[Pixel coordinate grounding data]
═══
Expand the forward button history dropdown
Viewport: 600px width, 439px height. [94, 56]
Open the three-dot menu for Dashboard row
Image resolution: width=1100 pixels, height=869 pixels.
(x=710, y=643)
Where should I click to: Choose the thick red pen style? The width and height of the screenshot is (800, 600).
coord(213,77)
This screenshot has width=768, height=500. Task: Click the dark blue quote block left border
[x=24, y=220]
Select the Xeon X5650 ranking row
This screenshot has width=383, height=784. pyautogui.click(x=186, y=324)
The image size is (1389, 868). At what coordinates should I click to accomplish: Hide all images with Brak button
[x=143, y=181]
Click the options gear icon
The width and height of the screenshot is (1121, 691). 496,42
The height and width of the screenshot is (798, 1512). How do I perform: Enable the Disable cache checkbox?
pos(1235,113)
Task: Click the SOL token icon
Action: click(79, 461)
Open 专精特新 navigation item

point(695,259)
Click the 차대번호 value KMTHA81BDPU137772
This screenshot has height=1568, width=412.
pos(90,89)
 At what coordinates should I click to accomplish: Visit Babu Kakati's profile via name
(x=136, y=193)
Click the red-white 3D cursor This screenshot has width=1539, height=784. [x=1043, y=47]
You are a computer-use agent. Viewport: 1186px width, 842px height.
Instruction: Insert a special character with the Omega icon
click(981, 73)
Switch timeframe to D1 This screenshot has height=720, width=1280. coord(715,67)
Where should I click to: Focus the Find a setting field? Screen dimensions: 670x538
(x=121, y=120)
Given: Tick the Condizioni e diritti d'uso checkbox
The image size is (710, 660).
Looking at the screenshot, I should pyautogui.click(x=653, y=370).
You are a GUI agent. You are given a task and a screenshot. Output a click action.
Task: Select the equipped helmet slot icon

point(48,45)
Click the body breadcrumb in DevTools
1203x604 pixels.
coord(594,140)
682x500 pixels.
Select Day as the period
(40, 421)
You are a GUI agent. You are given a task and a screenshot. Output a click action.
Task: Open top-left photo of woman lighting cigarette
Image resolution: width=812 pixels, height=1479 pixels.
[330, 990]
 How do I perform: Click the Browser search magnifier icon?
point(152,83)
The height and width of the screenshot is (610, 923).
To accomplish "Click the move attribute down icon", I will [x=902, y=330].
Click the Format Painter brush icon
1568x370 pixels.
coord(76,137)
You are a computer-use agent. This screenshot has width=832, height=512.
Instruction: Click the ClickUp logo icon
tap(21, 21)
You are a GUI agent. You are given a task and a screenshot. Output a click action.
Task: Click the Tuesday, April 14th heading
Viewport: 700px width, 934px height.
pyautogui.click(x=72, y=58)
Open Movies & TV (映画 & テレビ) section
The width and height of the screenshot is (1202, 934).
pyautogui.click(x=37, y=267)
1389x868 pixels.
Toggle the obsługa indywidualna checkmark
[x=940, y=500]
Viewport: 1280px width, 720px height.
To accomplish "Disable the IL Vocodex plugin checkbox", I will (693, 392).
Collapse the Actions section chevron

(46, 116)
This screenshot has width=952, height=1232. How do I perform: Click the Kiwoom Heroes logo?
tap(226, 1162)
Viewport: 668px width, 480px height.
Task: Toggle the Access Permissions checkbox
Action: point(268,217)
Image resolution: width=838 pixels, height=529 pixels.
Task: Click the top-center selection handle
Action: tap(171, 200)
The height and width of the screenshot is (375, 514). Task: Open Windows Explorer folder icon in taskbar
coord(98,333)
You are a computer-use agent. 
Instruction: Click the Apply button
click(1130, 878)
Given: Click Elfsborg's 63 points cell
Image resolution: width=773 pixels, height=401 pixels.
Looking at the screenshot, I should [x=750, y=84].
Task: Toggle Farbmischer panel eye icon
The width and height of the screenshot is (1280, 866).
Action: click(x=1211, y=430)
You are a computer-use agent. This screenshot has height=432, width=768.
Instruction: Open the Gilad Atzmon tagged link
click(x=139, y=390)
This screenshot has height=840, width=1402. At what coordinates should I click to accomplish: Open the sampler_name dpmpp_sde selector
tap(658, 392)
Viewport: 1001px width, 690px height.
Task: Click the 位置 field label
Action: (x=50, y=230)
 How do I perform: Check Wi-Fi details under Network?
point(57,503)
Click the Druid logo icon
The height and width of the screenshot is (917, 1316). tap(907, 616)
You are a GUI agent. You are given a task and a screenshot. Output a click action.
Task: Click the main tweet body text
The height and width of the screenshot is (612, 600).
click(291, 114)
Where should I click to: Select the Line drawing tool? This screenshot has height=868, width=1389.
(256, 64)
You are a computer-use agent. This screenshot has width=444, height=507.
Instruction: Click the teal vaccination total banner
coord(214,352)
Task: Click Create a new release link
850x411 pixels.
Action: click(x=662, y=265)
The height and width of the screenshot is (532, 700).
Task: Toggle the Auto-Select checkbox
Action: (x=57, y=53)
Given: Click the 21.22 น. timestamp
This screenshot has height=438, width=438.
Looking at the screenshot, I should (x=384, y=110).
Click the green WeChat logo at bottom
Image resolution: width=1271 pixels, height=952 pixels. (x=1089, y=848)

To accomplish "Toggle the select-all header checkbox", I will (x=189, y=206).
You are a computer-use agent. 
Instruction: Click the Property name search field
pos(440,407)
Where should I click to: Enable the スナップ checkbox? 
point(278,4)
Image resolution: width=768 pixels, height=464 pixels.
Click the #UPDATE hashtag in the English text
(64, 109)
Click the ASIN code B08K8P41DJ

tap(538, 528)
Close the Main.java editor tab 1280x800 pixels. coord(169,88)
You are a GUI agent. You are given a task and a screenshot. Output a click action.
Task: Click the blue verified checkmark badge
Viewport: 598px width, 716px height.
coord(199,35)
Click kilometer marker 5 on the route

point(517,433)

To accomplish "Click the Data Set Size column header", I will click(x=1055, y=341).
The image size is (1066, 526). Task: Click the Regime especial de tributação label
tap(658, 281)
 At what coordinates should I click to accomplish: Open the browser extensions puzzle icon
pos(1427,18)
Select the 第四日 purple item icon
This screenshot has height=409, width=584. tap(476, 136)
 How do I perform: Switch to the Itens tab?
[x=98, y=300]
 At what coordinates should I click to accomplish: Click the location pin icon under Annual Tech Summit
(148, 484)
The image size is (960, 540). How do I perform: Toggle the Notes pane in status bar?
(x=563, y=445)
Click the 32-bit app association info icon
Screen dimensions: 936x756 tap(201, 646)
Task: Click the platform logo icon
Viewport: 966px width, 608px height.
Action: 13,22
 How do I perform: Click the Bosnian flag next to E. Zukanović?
═══
_What is being asked_. All the records, from start to finish, are to be repeated exactly.

_Task output_.
Expand the forward button history dropdown
Viewport: 600px width, 439px height. [94, 56]
Open the three-dot menu for Dashboard row
Image resolution: width=1100 pixels, height=869 pixels.
(x=710, y=643)
Where should I click to: Choose the thick red pen style? The width and height of the screenshot is (800, 600).
coord(213,77)
This screenshot has width=768, height=500. Task: Click the dark blue quote block left border
[x=24, y=220]
Select the Xeon X5650 ranking row
This screenshot has width=383, height=784. pyautogui.click(x=186, y=324)
The image size is (1389, 868). At what coordinates should I click to accomplish: Hide all images with Brak button
[x=143, y=181]
Click the options gear icon
The width and height of the screenshot is (1121, 691). 496,42
The height and width of the screenshot is (798, 1512). How do I perform: Enable the Disable cache checkbox?
pos(1235,113)
Task: Click the SOL token icon
Action: click(79, 461)
Open 专精特新 navigation item

point(695,259)
Click the 차대번호 value KMTHA81BDPU137772
This screenshot has height=1568, width=412.
pos(90,89)
 At what coordinates should I click to accomplish: Visit Babu Kakati's profile via name
(x=136, y=193)
Click the red-white 3D cursor This screenshot has width=1539, height=784. [x=1043, y=47]
You are a computer-use agent. Viewport: 1186px width, 842px height.
Instruction: Insert a special character with the Omega icon
click(981, 73)
Switch timeframe to D1 This screenshot has height=720, width=1280. coord(715,67)
Where should I click to: Focus the Find a setting field? Screen dimensions: 670x538
(x=121, y=120)
Given: Tick the Condizioni e diritti d'uso checkbox
The image size is (710, 660).
Looking at the screenshot, I should pyautogui.click(x=653, y=370).
You are a GUI agent. You are given a task and a screenshot. Output a click action.
Task: Select the equipped helmet slot icon

point(48,45)
Click the body breadcrumb in DevTools
1203x604 pixels.
coord(594,140)
682x500 pixels.
Select Day as the period
(40, 421)
You are a GUI agent. You are given a task and a screenshot. Output a click action.
Task: Open top-left photo of woman lighting cigarette
Image resolution: width=812 pixels, height=1479 pixels.
[330, 990]
 How do I perform: Click the Browser search magnifier icon?
point(152,83)
The height and width of the screenshot is (610, 923).
To accomplish "Click the move attribute down icon", I will [x=902, y=330].
Click the Format Painter brush icon
1568x370 pixels.
coord(76,137)
You are a computer-use agent. This screenshot has width=832, height=512.
Instruction: Click the ClickUp logo icon
tap(21, 21)
You are a GUI agent. You are given a task and a screenshot. Output a click action.
Task: Click the Tuesday, April 14th heading
Viewport: 700px width, 934px height.
pyautogui.click(x=72, y=58)
Open Movies & TV (映画 & テレビ) section
The width and height of the screenshot is (1202, 934).
pyautogui.click(x=37, y=267)
1389x868 pixels.
Toggle the obsługa indywidualna checkmark
[x=940, y=500]
Viewport: 1280px width, 720px height.
To accomplish "Disable the IL Vocodex plugin checkbox", I will (693, 392).
Collapse the Actions section chevron

(46, 116)
This screenshot has width=952, height=1232. How do I perform: Click the Kiwoom Heroes logo?
tap(226, 1162)
Viewport: 668px width, 480px height.
Task: Toggle the Access Permissions checkbox
Action: point(268,217)
Image resolution: width=838 pixels, height=529 pixels.
Task: Click the top-center selection handle
Action: tap(171, 200)
The height and width of the screenshot is (375, 514). Task: Open Windows Explorer folder icon in taskbar
coord(98,333)
You are a computer-use agent. 
Instruction: Click the Apply button
click(1130, 878)
Given: Click Elfsborg's 63 points cell
Image resolution: width=773 pixels, height=401 pixels.
Looking at the screenshot, I should [x=750, y=84].
Task: Toggle Farbmischer panel eye icon
The width and height of the screenshot is (1280, 866).
Action: click(x=1211, y=430)
You are a computer-use agent. This screenshot has height=432, width=768.
Instruction: Open the Gilad Atzmon tagged link
click(x=139, y=390)
This screenshot has height=840, width=1402. At what coordinates should I click to accomplish: Open the sampler_name dpmpp_sde selector
tap(658, 392)
Viewport: 1001px width, 690px height.
Task: Click the 位置 field label
Action: (x=50, y=230)
 How do I perform: Check Wi-Fi details under Network?
point(57,503)
Click the Druid logo icon
The height and width of the screenshot is (917, 1316). tap(907, 616)
You are a GUI agent. You are given a task and a screenshot. Output a click action.
Task: Click the main tweet body text
The height and width of the screenshot is (612, 600).
click(291, 114)
Where should I click to: Select the Line drawing tool? This screenshot has height=868, width=1389.
(256, 64)
You are a computer-use agent. This screenshot has width=444, height=507.
Instruction: Click the teal vaccination total banner
coord(214,352)
Task: Click Create a new release link
850x411 pixels.
Action: click(x=662, y=265)
The height and width of the screenshot is (532, 700).
Task: Toggle the Auto-Select checkbox
Action: (x=57, y=53)
Given: Click the 21.22 น. timestamp
This screenshot has height=438, width=438.
Looking at the screenshot, I should (x=384, y=110).
Click the green WeChat logo at bottom
Image resolution: width=1271 pixels, height=952 pixels. (x=1089, y=848)

To accomplish "Toggle the select-all header checkbox", I will (x=189, y=206).
You are a computer-use agent. 
Instruction: Click the Property name search field
pos(440,407)
Where should I click to: Enable the スナップ checkbox? 
point(278,4)
Image resolution: width=768 pixels, height=464 pixels.
Click the #UPDATE hashtag in the English text
(64, 109)
Click the ASIN code B08K8P41DJ

tap(538, 528)
Close the Main.java editor tab 1280x800 pixels. coord(169,88)
You are a GUI agent. You are given a task and a screenshot. Output a click action.
Task: Click the blue verified checkmark badge
Viewport: 598px width, 716px height.
coord(199,35)
Click kilometer marker 5 on the route

point(517,433)

To accomplish "Click the Data Set Size column header", I will click(x=1055, y=341).
The image size is (1066, 526). Task: Click the Regime especial de tributação label
tap(658, 281)
 At what coordinates should I click to accomplish: Open the browser extensions puzzle icon
pos(1427,18)
Select the 第四日 purple item icon
This screenshot has height=409, width=584. tap(476, 136)
 How do I perform: Switch to the Itens tab?
[x=98, y=300]
 At what coordinates should I click to accomplish: Click the location pin icon under Annual Tech Summit
(148, 484)
The image size is (960, 540). How do I perform: Toggle the Notes pane in status bar?
(x=563, y=445)
Click the 32-bit app association info icon
Screen dimensions: 936x756 tap(201, 646)
Task: Click the platform logo icon
Viewport: 966px width, 608px height.
Action: 13,22
 How do I perform: Click the Bosnian flag next to E. Zukanović?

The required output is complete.